Every time I see someone in uniform I thank them for serving our country and I have taught my kids to do the same. I do that both because we are deeply indebted to them and because there have been dark moments in American history when our soldiers never heard that from their neighbors, and I want to play some small part in righting that wrong. This moment will require a similar level of relentless personal advocacy for belonging. We have entered a new moment in America where people suddenly feel afraid for their difference; Trump may have the power to stir that fear, but the other 300 million of us have a far greater power to allay that fear with a deep sense of belonging. To do that each of us must fight this loud public narrative of exclusion with millions of micro moments of inclusion so that each time my son sees someone wearing a yarmulke or a hijab, speaking in Spanish or Chinese, or holding the hand of a boyfriend or a girlfriend, we find in our own way the language to say thank you, thank you for loving our country and for sharing it with us. It is on us now to make perfectly clear that in our America, you belong.
Build. I will go back to work to build relationships in places where they are broken or non-existent. This tattered moment is a function of us talking about each other and not to each other, and talking about each other in the most inhumane of ways.
There is real hurt here, the hope comes from the truth that a hurt this real can only arise from a bond this deep. It is the people we love who can hurt us the most, not because they are the most cruel, but because we have the largest part of ourselves invested in them. This hurt does not mean we are farther away from our fellow Americans, it is the living proof of how deeply bound together we still are.

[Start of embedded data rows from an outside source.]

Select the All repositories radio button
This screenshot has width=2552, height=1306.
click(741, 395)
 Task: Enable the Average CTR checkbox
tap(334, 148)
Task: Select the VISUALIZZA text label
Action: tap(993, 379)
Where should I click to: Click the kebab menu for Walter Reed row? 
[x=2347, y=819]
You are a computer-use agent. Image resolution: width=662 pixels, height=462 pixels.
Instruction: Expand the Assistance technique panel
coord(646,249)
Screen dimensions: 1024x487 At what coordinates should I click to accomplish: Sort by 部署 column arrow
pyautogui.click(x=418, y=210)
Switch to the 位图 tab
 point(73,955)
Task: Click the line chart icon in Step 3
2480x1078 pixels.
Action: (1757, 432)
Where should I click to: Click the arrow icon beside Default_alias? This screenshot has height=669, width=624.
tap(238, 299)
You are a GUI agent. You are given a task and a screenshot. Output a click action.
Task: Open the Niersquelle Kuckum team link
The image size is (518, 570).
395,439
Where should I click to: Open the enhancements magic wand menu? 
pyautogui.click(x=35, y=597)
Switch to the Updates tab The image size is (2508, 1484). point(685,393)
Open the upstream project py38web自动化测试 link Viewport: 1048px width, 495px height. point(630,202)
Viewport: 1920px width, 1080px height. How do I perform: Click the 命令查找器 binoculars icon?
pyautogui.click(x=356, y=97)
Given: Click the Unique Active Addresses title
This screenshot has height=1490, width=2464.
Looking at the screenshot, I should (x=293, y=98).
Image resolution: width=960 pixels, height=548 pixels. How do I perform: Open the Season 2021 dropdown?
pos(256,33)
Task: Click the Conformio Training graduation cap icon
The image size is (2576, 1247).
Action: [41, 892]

So I will work to build back those relationships where they are the most frayed, not by trying to re-litigate our plans for immigration, but by watching a football game together, or fixing a car bumper. By taking our kids to the park or having a beer, by creating the spaces where we can remember all the reasons we loved each other before we broke each other’s hearts.
To those of us who feel like we lost part of America Wednesday morning, this is our moment to build it back. For those of us who think you found part of America Wednesday morning, it is your moment to insist that vision is built broadly enough for all of us to belong.